**Exercise brief:** The response should contain all of the records, copied exactly, and none of the images.

**Dataset entries:**
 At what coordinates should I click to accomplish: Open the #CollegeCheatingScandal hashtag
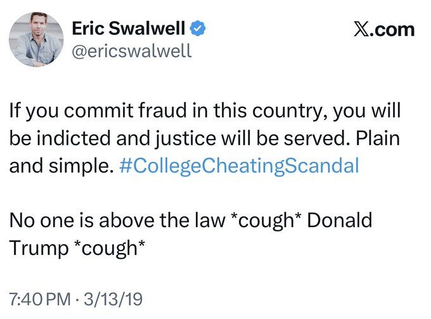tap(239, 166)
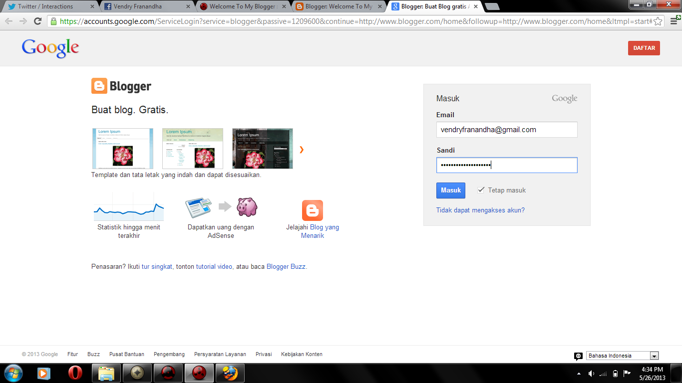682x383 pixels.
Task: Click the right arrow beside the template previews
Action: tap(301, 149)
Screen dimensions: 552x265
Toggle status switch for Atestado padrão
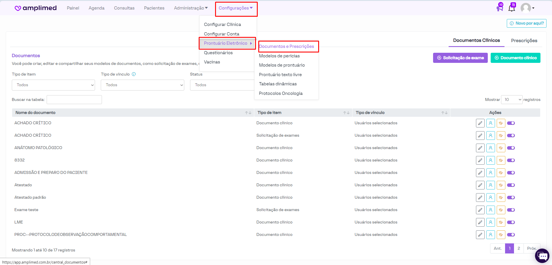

**Expected output:**
 At what coordinates should I click to accomplish: Open the #CollegeCheatingScandal hashtag
tap(239, 166)
682x383 pixels.
Task: Click the right arrow beside the template previews
Action: tap(301, 149)
Screen dimensions: 552x265
Toggle status switch for Atestado padrão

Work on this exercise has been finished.